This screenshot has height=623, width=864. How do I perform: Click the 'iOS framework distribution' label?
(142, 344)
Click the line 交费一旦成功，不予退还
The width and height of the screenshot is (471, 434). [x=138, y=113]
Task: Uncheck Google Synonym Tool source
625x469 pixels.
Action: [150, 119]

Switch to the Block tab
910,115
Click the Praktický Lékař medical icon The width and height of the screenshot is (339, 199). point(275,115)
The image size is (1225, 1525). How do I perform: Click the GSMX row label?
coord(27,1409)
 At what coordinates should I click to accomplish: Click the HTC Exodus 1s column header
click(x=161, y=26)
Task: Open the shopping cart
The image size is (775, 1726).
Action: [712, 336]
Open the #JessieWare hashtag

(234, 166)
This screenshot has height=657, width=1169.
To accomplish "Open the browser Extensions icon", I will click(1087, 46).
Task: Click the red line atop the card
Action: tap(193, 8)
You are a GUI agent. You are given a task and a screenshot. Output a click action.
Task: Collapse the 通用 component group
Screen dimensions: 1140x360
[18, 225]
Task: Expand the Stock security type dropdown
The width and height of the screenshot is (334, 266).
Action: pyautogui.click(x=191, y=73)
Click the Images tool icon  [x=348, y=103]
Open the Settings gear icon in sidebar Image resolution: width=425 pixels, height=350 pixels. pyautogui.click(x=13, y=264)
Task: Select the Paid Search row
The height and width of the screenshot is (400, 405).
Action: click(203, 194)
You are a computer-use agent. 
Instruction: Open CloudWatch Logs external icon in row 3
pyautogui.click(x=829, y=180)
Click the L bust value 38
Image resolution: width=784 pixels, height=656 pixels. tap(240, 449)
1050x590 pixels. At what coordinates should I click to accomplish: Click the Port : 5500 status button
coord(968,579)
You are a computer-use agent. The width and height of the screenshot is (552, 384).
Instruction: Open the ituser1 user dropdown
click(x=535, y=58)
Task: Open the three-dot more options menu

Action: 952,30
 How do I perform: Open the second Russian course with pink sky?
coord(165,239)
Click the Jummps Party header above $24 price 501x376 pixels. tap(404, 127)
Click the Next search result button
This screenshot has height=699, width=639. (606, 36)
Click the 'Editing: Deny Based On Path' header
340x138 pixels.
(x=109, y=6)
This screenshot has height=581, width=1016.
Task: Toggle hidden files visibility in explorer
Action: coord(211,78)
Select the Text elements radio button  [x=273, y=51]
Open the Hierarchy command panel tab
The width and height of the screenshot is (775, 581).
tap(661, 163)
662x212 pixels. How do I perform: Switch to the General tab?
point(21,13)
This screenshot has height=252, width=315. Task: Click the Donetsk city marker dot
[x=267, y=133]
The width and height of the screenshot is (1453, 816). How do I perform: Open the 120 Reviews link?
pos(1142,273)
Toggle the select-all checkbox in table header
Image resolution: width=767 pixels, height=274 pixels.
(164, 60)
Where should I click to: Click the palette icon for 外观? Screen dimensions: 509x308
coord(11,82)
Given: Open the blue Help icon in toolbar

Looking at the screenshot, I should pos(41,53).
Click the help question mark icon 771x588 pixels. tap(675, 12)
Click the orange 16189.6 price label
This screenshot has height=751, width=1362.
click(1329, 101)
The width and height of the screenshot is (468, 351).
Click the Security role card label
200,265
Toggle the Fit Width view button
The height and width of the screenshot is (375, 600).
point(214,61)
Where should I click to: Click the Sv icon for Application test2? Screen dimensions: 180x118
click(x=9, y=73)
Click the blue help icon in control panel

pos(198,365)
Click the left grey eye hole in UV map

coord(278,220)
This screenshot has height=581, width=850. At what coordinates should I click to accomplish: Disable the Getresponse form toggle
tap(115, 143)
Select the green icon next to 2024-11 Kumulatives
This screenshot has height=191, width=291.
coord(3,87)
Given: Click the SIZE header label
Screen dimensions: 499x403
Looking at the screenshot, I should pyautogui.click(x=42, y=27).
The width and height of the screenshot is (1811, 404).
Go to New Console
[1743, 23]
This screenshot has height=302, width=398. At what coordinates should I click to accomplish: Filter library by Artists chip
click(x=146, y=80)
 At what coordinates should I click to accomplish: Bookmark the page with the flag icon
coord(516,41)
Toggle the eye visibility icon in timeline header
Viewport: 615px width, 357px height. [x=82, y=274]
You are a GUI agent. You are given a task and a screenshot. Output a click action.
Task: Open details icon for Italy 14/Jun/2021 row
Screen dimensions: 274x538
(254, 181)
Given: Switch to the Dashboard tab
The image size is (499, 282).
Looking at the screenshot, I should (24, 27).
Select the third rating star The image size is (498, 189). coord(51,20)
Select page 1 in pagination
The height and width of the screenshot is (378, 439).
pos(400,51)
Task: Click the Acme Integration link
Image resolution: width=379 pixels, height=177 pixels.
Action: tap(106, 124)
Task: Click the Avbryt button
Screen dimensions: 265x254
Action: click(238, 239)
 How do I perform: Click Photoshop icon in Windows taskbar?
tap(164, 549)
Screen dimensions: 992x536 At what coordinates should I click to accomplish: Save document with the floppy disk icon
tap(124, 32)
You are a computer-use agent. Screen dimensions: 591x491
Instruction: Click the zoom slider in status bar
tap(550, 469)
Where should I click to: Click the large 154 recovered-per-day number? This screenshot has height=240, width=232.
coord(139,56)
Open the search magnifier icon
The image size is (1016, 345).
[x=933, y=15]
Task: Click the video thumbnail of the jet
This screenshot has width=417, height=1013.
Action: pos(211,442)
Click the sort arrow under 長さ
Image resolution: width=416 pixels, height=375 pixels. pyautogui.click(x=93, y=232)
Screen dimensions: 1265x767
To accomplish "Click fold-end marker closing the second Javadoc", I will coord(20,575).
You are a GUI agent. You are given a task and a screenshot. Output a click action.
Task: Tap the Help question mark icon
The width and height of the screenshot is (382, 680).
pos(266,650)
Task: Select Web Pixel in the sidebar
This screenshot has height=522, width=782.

◇ ◇ ◇ ◇

(What you need to do):
Could the entire listing be reproduced without any alteration?

(Worked solution):
This screenshot has height=623, width=864. How do I perform: Click the 'iOS framework distribution' label?
(142, 344)
Click the line 交费一旦成功，不予退还
The width and height of the screenshot is (471, 434). [x=138, y=113]
Task: Uncheck Google Synonym Tool source
625x469 pixels.
Action: [150, 119]

Switch to the Block tab
910,115
Click the Praktický Lékař medical icon The width and height of the screenshot is (339, 199). point(275,115)
The image size is (1225, 1525). How do I perform: Click the GSMX row label?
coord(27,1409)
 At what coordinates should I click to accomplish: Click the HTC Exodus 1s column header
click(x=161, y=26)
Task: Open the shopping cart
The image size is (775, 1726).
Action: [712, 336]
Open the #JessieWare hashtag

(234, 166)
This screenshot has height=657, width=1169.
To accomplish "Open the browser Extensions icon", I will click(1087, 46).
Task: Click the red line atop the card
Action: tap(193, 8)
You are a GUI agent. You are given a task and a screenshot. Output a click action.
Task: Collapse the 通用 component group
Screen dimensions: 1140x360
[18, 225]
Task: Expand the Stock security type dropdown
The width and height of the screenshot is (334, 266).
Action: pyautogui.click(x=191, y=73)
Click the Images tool icon  [x=348, y=103]
Open the Settings gear icon in sidebar Image resolution: width=425 pixels, height=350 pixels. pyautogui.click(x=13, y=264)
Task: Select the Paid Search row
The height and width of the screenshot is (400, 405).
Action: click(203, 194)
You are a computer-use agent. 
Instruction: Open CloudWatch Logs external icon in row 3
pyautogui.click(x=829, y=180)
Click the L bust value 38
Image resolution: width=784 pixels, height=656 pixels. tap(240, 449)
1050x590 pixels. At what coordinates should I click to accomplish: Click the Port : 5500 status button
coord(968,579)
You are a computer-use agent. The width and height of the screenshot is (552, 384).
Instruction: Open the ituser1 user dropdown
click(x=535, y=58)
Task: Open the three-dot more options menu

Action: 952,30
 How do I perform: Open the second Russian course with pink sky?
coord(165,239)
Click the Jummps Party header above $24 price 501x376 pixels. tap(404, 127)
Click the Next search result button
This screenshot has height=699, width=639. (606, 36)
Click the 'Editing: Deny Based On Path' header
340x138 pixels.
(x=109, y=6)
This screenshot has height=581, width=1016.
Task: Toggle hidden files visibility in explorer
Action: coord(211,78)
Select the Text elements radio button  [x=273, y=51]
Open the Hierarchy command panel tab
The width and height of the screenshot is (775, 581).
tap(661, 163)
662x212 pixels. How do I perform: Switch to the General tab?
point(21,13)
This screenshot has height=252, width=315. Task: Click the Donetsk city marker dot
[x=267, y=133]
The width and height of the screenshot is (1453, 816). How do I perform: Open the 120 Reviews link?
pos(1142,273)
Toggle the select-all checkbox in table header
Image resolution: width=767 pixels, height=274 pixels.
(164, 60)
Where should I click to: Click the palette icon for 外观? Screen dimensions: 509x308
coord(11,82)
Given: Open the blue Help icon in toolbar

Looking at the screenshot, I should pos(41,53).
Click the help question mark icon 771x588 pixels. tap(675, 12)
Click the orange 16189.6 price label
This screenshot has height=751, width=1362.
click(1329, 101)
The width and height of the screenshot is (468, 351).
Click the Security role card label
200,265
Toggle the Fit Width view button
The height and width of the screenshot is (375, 600).
point(214,61)
Where should I click to: Click the Sv icon for Application test2? Screen dimensions: 180x118
click(x=9, y=73)
Click the blue help icon in control panel

pos(198,365)
Click the left grey eye hole in UV map

coord(278,220)
This screenshot has height=581, width=850. At what coordinates should I click to accomplish: Disable the Getresponse form toggle
tap(115, 143)
Select the green icon next to 2024-11 Kumulatives
This screenshot has height=191, width=291.
coord(3,87)
Given: Click the SIZE header label
Screen dimensions: 499x403
Looking at the screenshot, I should pyautogui.click(x=42, y=27).
The width and height of the screenshot is (1811, 404).
Go to New Console
[1743, 23]
This screenshot has height=302, width=398. At what coordinates should I click to accomplish: Filter library by Artists chip
click(x=146, y=80)
 At what coordinates should I click to accomplish: Bookmark the page with the flag icon
coord(516,41)
Toggle the eye visibility icon in timeline header
Viewport: 615px width, 357px height. [x=82, y=274]
You are a GUI agent. You are given a task and a screenshot. Output a click action.
Task: Open details icon for Italy 14/Jun/2021 row
Screen dimensions: 274x538
(254, 181)
Given: Switch to the Dashboard tab
The image size is (499, 282).
Looking at the screenshot, I should (24, 27).
Select the third rating star The image size is (498, 189). coord(51,20)
Select page 1 in pagination
The height and width of the screenshot is (378, 439).
pos(400,51)
Task: Click the Acme Integration link
Image resolution: width=379 pixels, height=177 pixels.
Action: tap(106, 124)
Task: Click the Avbryt button
Screen dimensions: 265x254
Action: click(238, 239)
 How do I perform: Click Photoshop icon in Windows taskbar?
tap(164, 549)
Screen dimensions: 992x536 At what coordinates should I click to accomplish: Save document with the floppy disk icon
tap(124, 32)
You are a computer-use agent. Screen dimensions: 591x491
Instruction: Click the zoom slider in status bar
tap(550, 469)
Where should I click to: Click the large 154 recovered-per-day number? This screenshot has height=240, width=232.
coord(139,56)
Open the search magnifier icon
The image size is (1016, 345).
[x=933, y=15]
Task: Click the video thumbnail of the jet
This screenshot has width=417, height=1013.
Action: pos(211,442)
Click the sort arrow under 長さ
Image resolution: width=416 pixels, height=375 pixels. pyautogui.click(x=93, y=232)
Screen dimensions: 1265x767
To accomplish "Click fold-end marker closing the second Javadoc", I will coord(20,575).
You are a GUI agent. You are given a task and a screenshot. Output a click action.
Task: Tap the Help question mark icon
The width and height of the screenshot is (382, 680).
pos(266,650)
Task: Select Web Pixel in the sidebar
This screenshot has height=522, width=782.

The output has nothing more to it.